** Directions for this task **
Rewrite the listing below as a numbered list with one line per entry, skipping blank lines and leaving out the pictures.
------
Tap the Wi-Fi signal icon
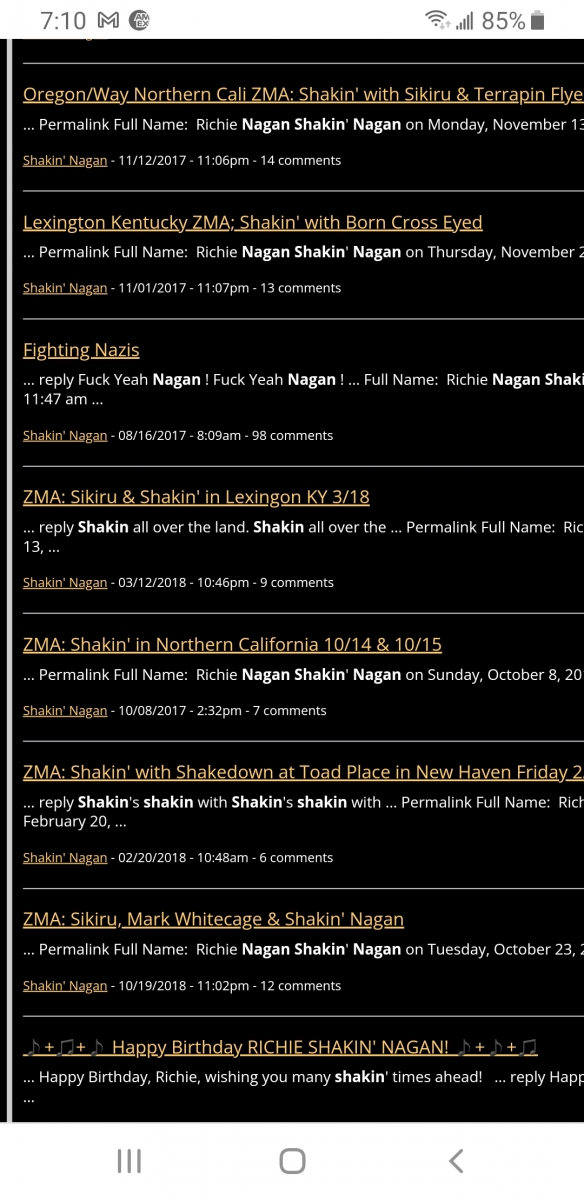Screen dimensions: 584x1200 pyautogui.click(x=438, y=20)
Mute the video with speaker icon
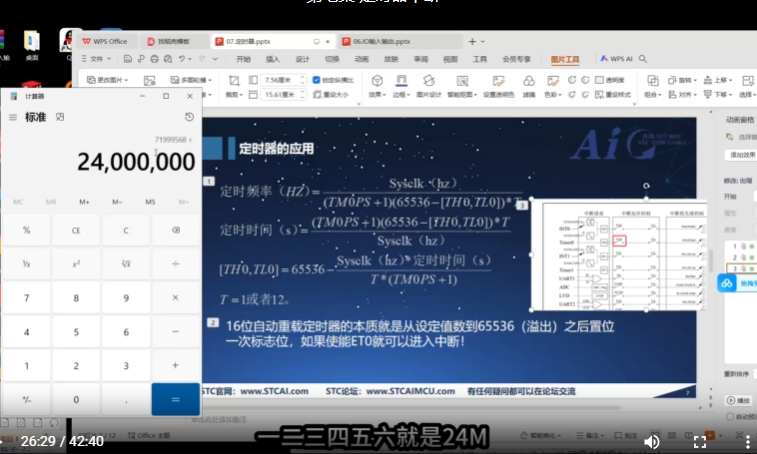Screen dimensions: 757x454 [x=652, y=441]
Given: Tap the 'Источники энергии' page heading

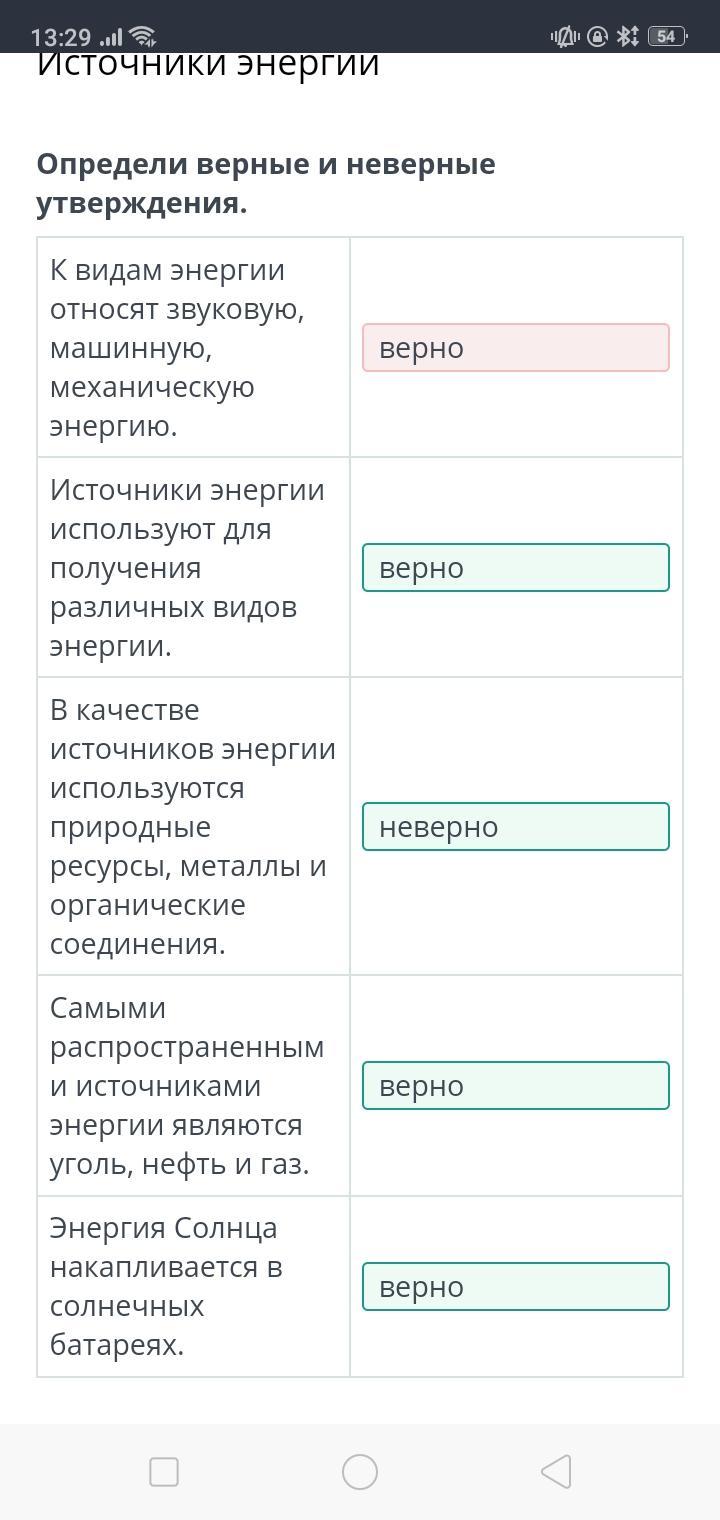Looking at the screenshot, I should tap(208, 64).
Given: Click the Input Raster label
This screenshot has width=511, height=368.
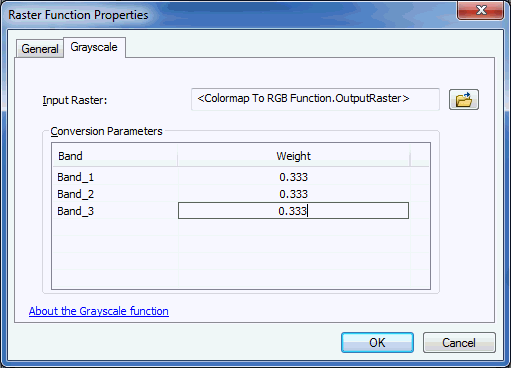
------
** The result **
1. Tap the Wi-Fi signal icon
2. Screen dimensions: 584x1200 pyautogui.click(x=438, y=20)
3. Mute the video with speaker icon
4. Screen dimensions: 757x454 [x=652, y=441]
5. Given: Tap the 'Источники энергии' page heading
6. Looking at the screenshot, I should tap(208, 64).
7. Given: Click the Input Raster label
8. This screenshot has width=511, height=368.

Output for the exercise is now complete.